GIVEN EXERCISE 1: Put every line of the records, starting at the line that contains "The height and" and continuing through the end of the records, into a JSON list of strings with one string per line. Skip blank lines, and leave the pictures out.

TEXT PROVIDED:
3/22/23

Window of Opportunity: "The Riddle of the Brass Band" (1934) by Stuart Palmer

Back in November, I reread Stuart Palmer's "The Riddle of the Whirling Lights" (1935), collected in Hildegarde Withers: Uncollected Riddles (2002), which is part of the early period of his short stories that "tend to draw on the technique of the impossible crime" – some being out and out impossible crime and locked room stories. "The Riddle of the Whirling Lights" is a shining example of Palmer's earlier, plot-oriented short stories with an impossible stabbing at the Chicago Planetarium.

Strangely enough, these earlier short stories are not listed in either Robert Adey's Locked Room Murders (1991) or Brian Skupin's Locked Room Murders: Supplement (2019). I even shamefully forgot all about them when cobbling together "The Updated List of My Favorite Tales of Locked Room Murders & Impossible Crimes." So, prompted by a recent reviews, I decided to take another look at one of these overlooked short stories that I remember liking the first time around.

Palmer's "The Riddle of the Brass Band," originally published in the March, 1934, issue of Mystery, which has a great double premise. Before the story's opens, Inspector Oscar Piper attended a Gridiron Club dinner and had listened to a talk from some amateur criminologist, Leverer, who asserted "that the perfect crime is a murder wherein the murderer is never suspected" and "where the police never bother to investigate" – as "the whole thing passes off as an accident." Leverer went on to state that, if he wanted to kill anybody, "he'd wait until he was alone with them, call their attention to something in the street below, and then up with their ankles." Inspector Piper went home that night "boiling in sulphurous silence." Miss Hildegarde Withers promises to help Piper show him up by investigating the next so-called accident of the kind that comes across his desk.

GIVEN EXERCISE 2: Duplicate the review of "The Riddle of the Brass Band" word for word, from "Strangely enough, these" up to and including "first time around.".

(Recorded data)
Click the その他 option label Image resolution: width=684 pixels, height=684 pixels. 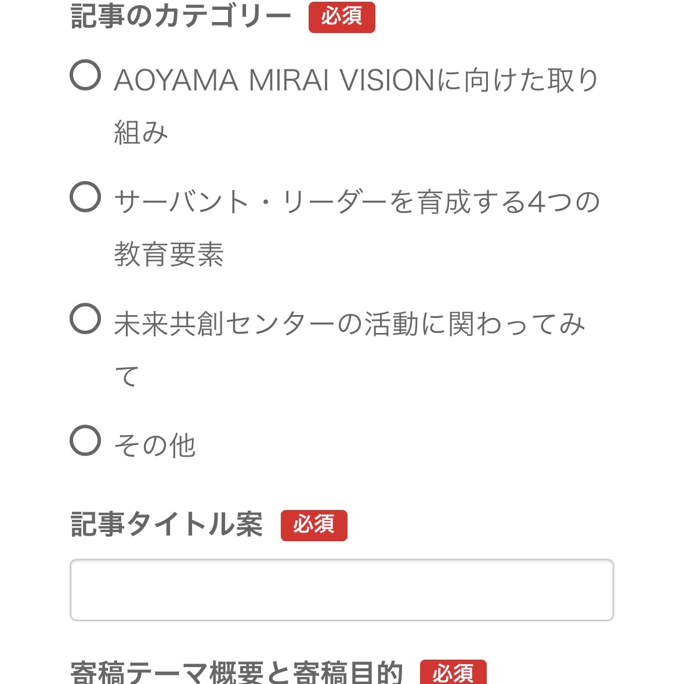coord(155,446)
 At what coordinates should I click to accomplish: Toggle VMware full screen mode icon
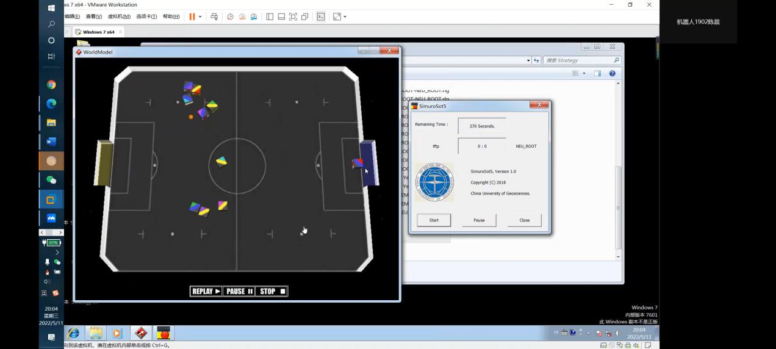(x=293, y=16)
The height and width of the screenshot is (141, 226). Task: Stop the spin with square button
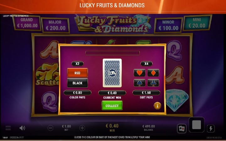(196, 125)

RESPONSE 1:
[
  "The height and width of the screenshot is (141, 226). Task: Stop the spin with square button",
  "(196, 125)"
]

RESPONSE 2:
Strangely enough, these earlier short stories are not listed in either Robert Adey's Locked Room Murders (1991) or Brian Skupin's Locked Room Murders: Supplement (2019). I even shamefully forgot all about them when cobbling together "The Updated List of My Favorite Tales of Locked Room Murders & Impossible Crimes." So, prompted by a recent reviews, I decided to take another look at one of these overlooked short stories that I remember liking the first time around.